What is kind of sad is that the same thing seems to be plaguing the movie version of the series. The studio is already screaming they have a franchise and that this could be the next Star Wars or Star Trek. You also have to realize this is the same studio who said the same thing about The Chronicles of Riddick and Hulk.

Underneath this promotional quagmire actually does beat the heart of a gifted writer who knows how to bring the unexpected and deliver it with some of the cleverest dialogue in any genre. The man's name is Joss Whedon and he is more than worthy of pulling off basically the same as what Gene Roddenberry did back in the late 1970s " bringing his own creation back from extinction in a bigger and bolder way.
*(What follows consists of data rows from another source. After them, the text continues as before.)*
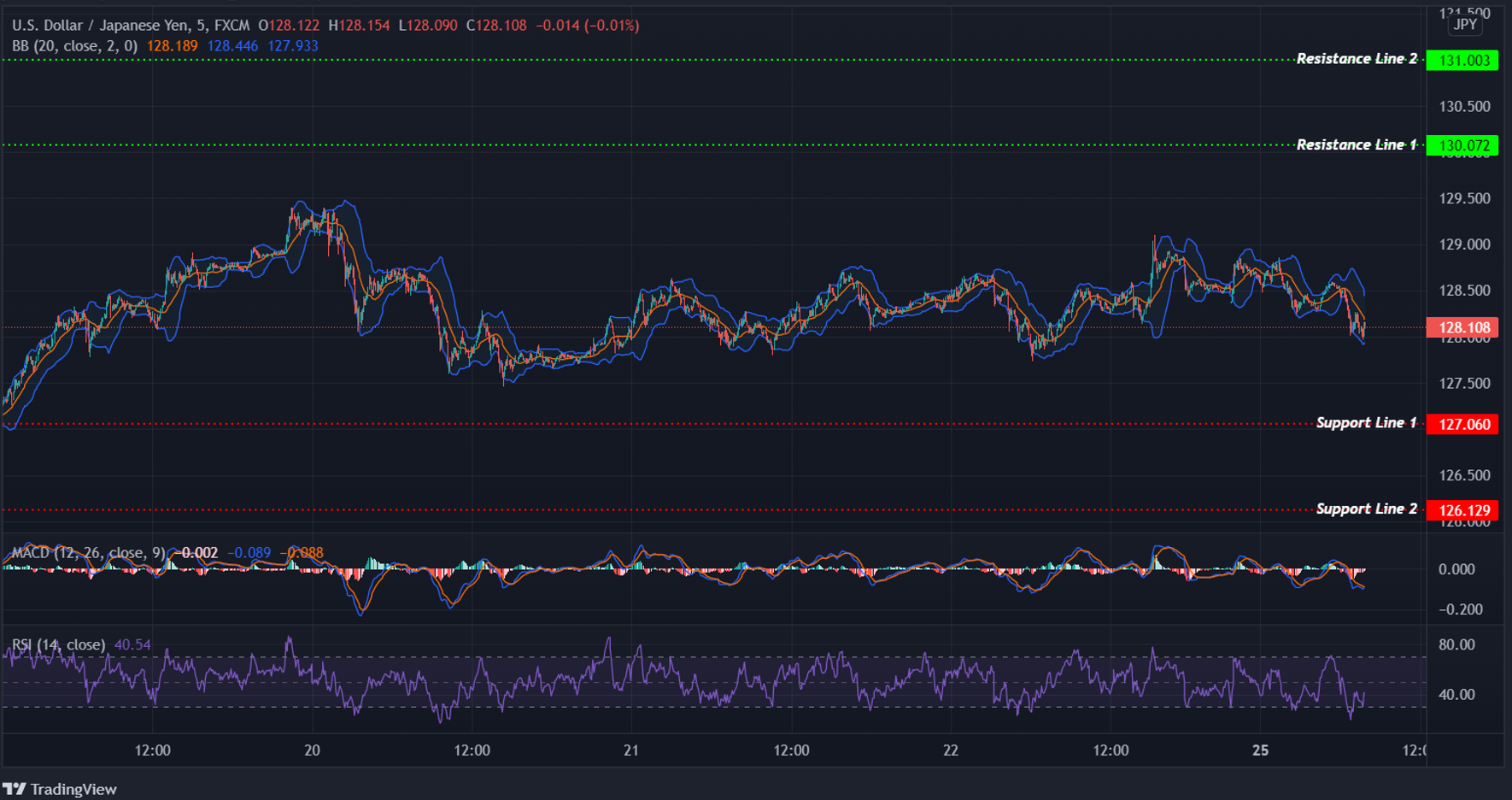Viewport: 1512px width, 800px height.
Task: Click the Support Line 2 price tag 126.129
Action: (1463, 509)
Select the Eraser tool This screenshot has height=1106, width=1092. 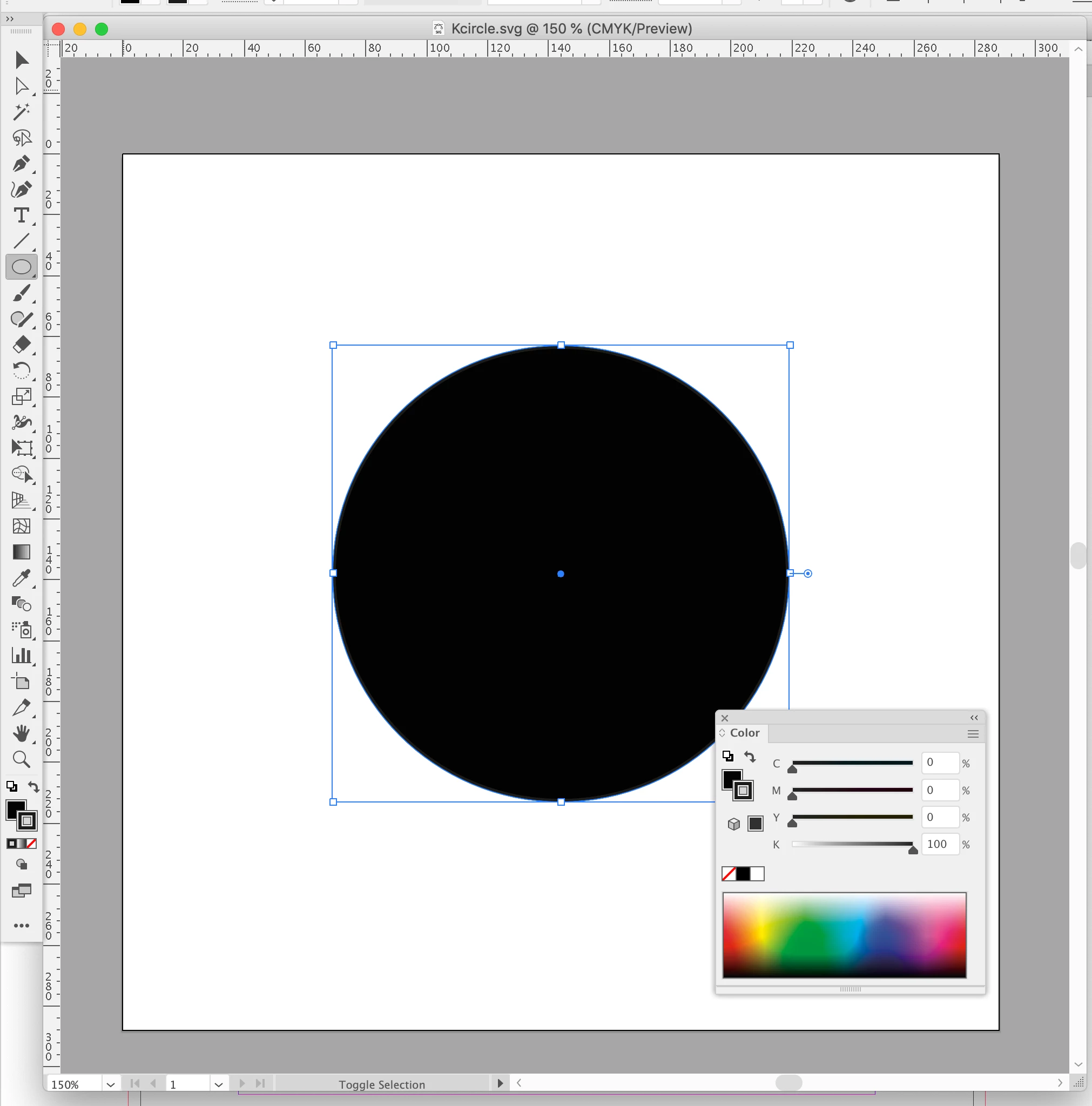(x=21, y=345)
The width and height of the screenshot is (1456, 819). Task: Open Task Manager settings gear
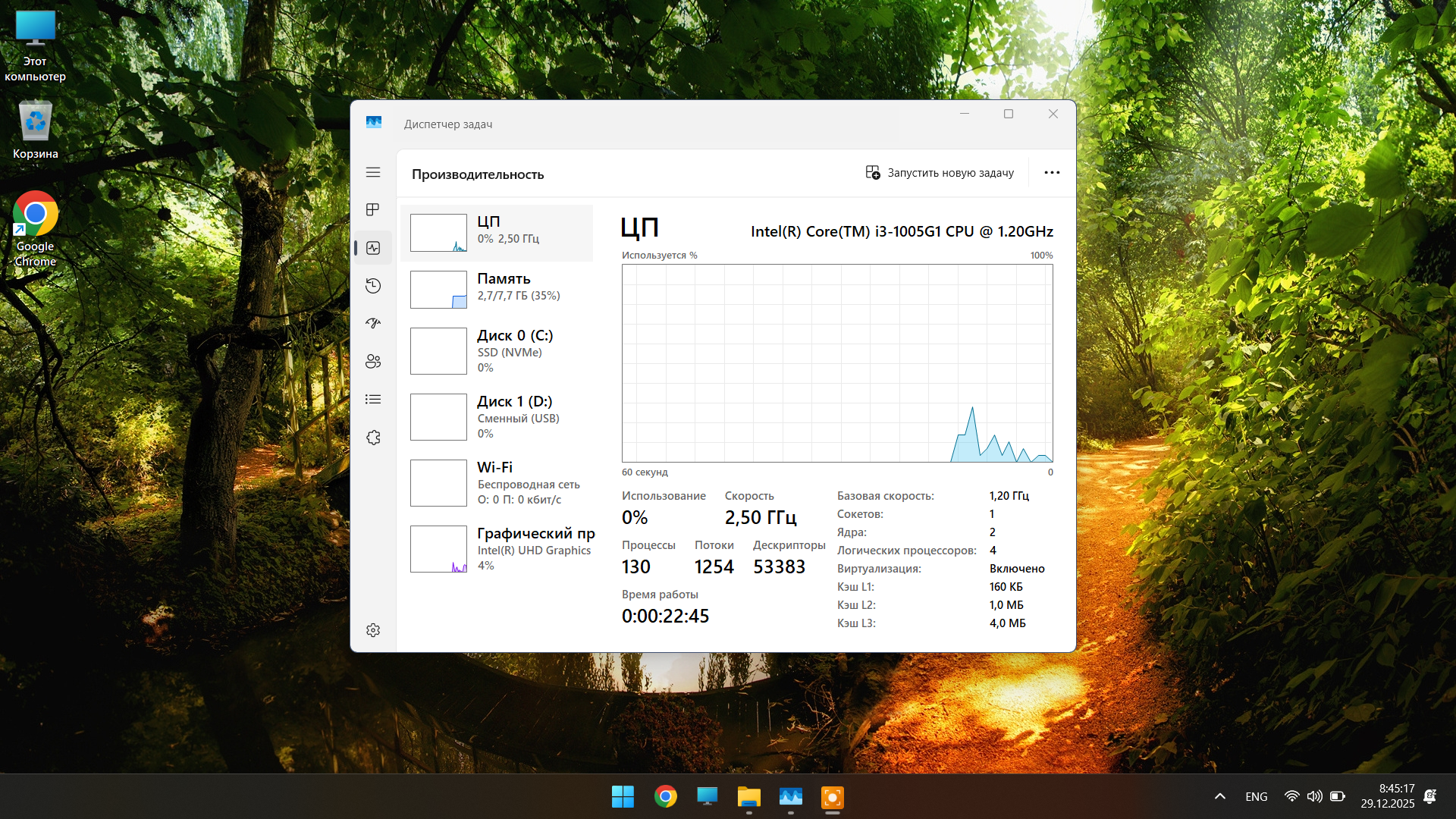[372, 630]
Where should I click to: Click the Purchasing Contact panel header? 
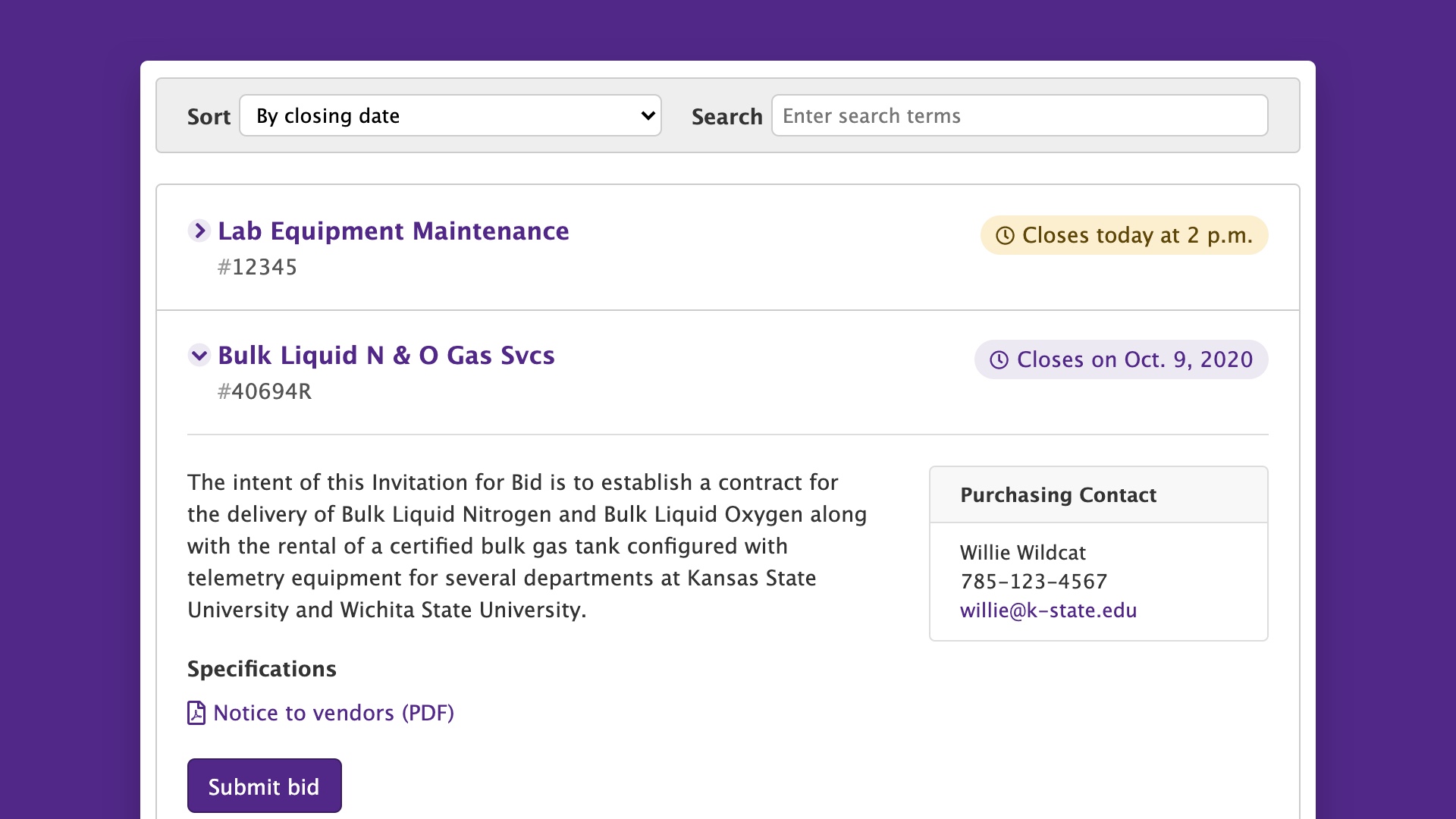(1059, 494)
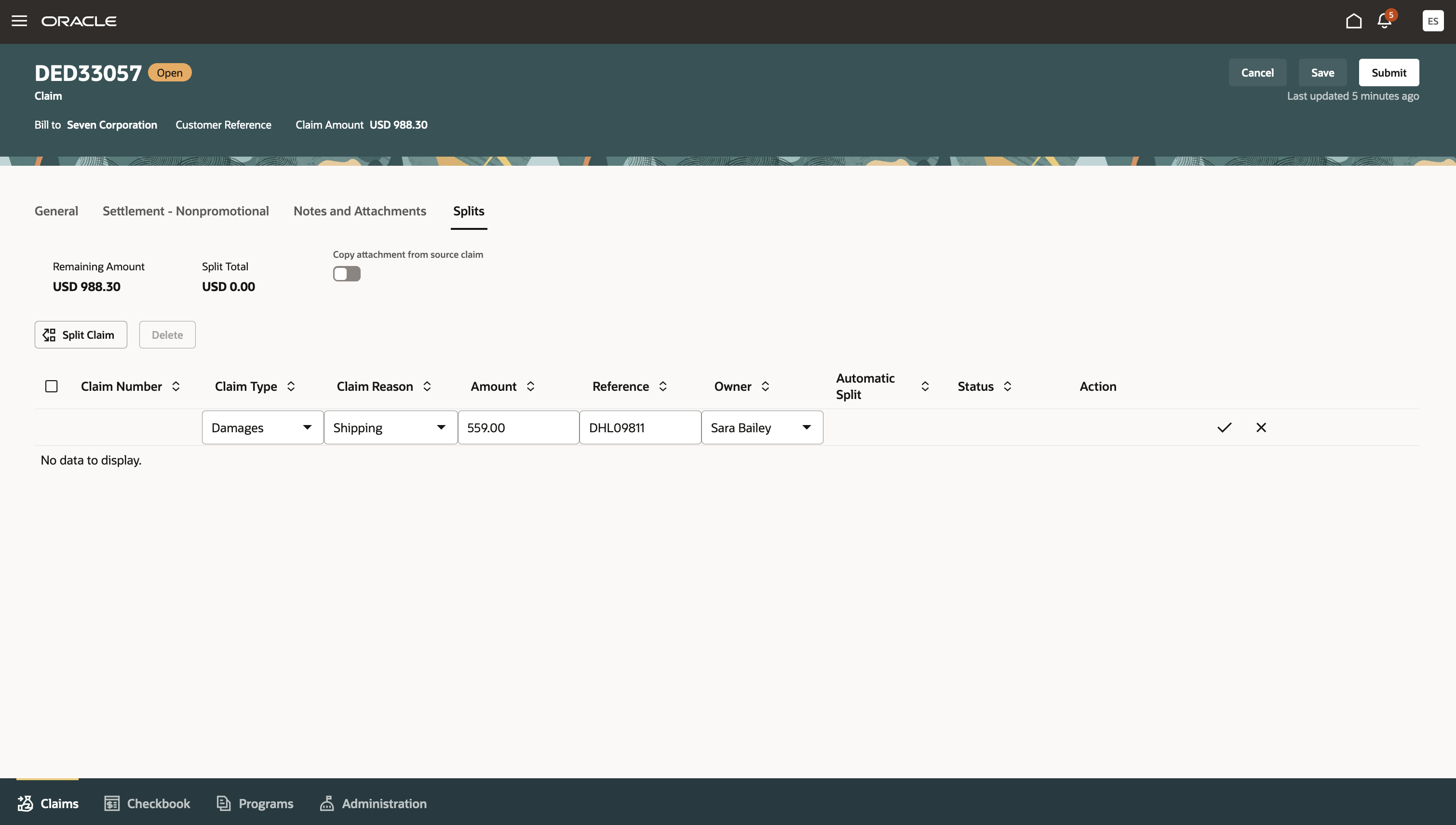Expand the Sara Bailey owner dropdown
This screenshot has width=1456, height=825.
806,427
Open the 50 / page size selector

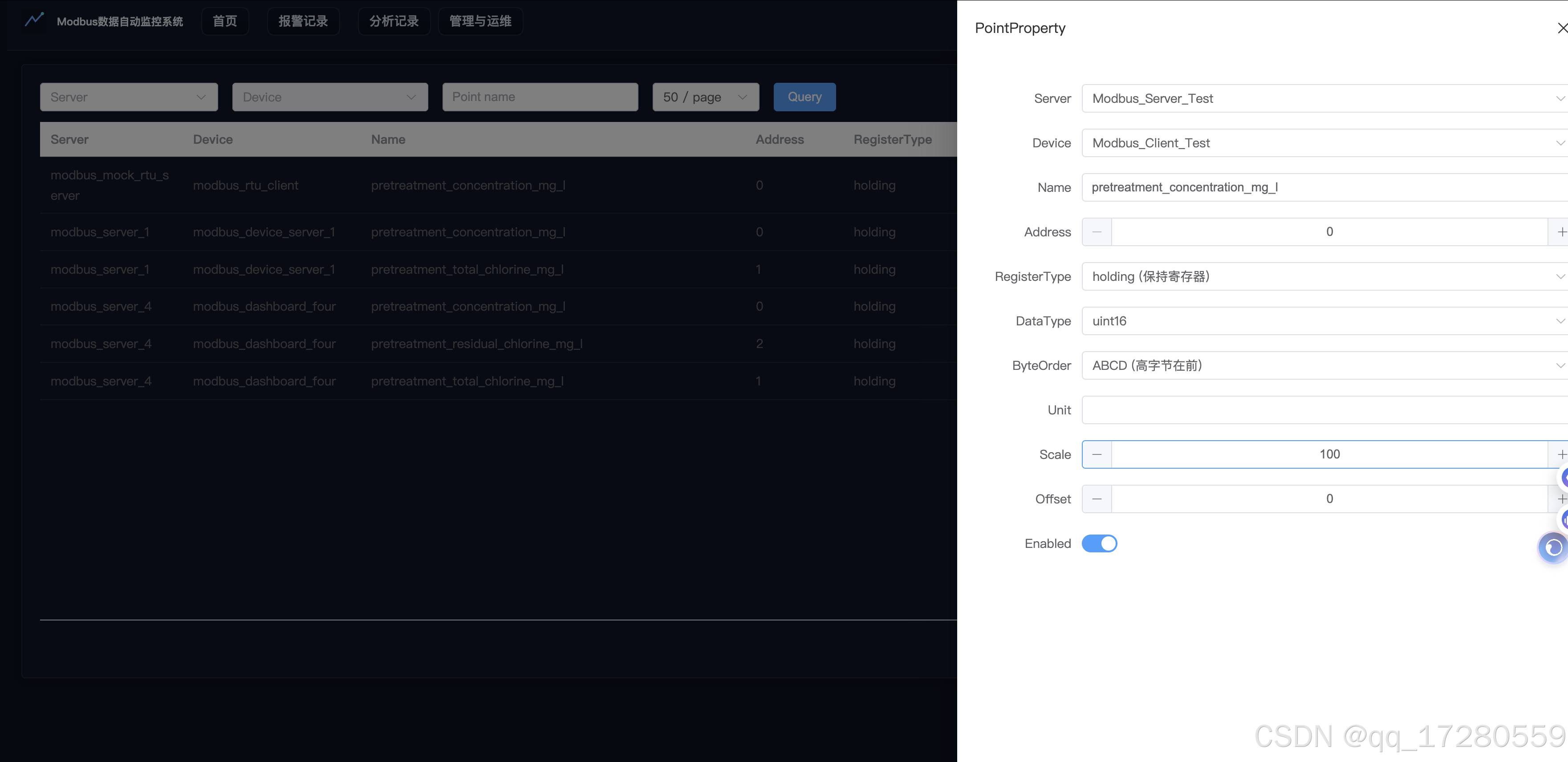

Serenity reunites nine of the key cast members from the short-lived show and delivers them back onto their decaying cargo ship called "Serenity". One of the ship's crew members, River (Summer Glau), is wanted by an elite branch of the government who believes she is a lethal weapon whose telepathic powers hold the key to unlocking a most sinister secret. The government's lead assassin (Chiwetel Ejiofor) will stop at nothing to bring River in. The problem with his plan is that Captain Mal Reynolds (Nathan Fillion) is just too stubborn to let him have her without a fight.

Serenity builds off the strong ensemble cast as Whedon is able to open up the world of Firefly and really show what his new universe really looks like. He has always delivered clever dialogue and always does the unexpected " this is evident throughout the film as it impacts the audience every step of the way.

I had some problems with the film's first half and wondered if a television "boy wonder" like Whedon could pull off a huge feature film. The first half doesn't flow, has some very deep valleys, and doesn't really find its footing. I know part of it was about bringing in an audience who hasn't seen the series, but it was so jumbled.

After the return of Inara (Morena Baccarin) and the ship's pitstop on her planet, the film takes off and doesn't look back. It was almost like a different kind of film. I was amazed at how Whedon was able to blend so much into the second half. The second half is definitely worth the wait for newbies and browncoats alike.

Serenity is probably the next great cinematic sci-fi experience, but this time let's give it a chance. I hope they heard me this time. (3.5 out of 5) So Says the Soothsayer.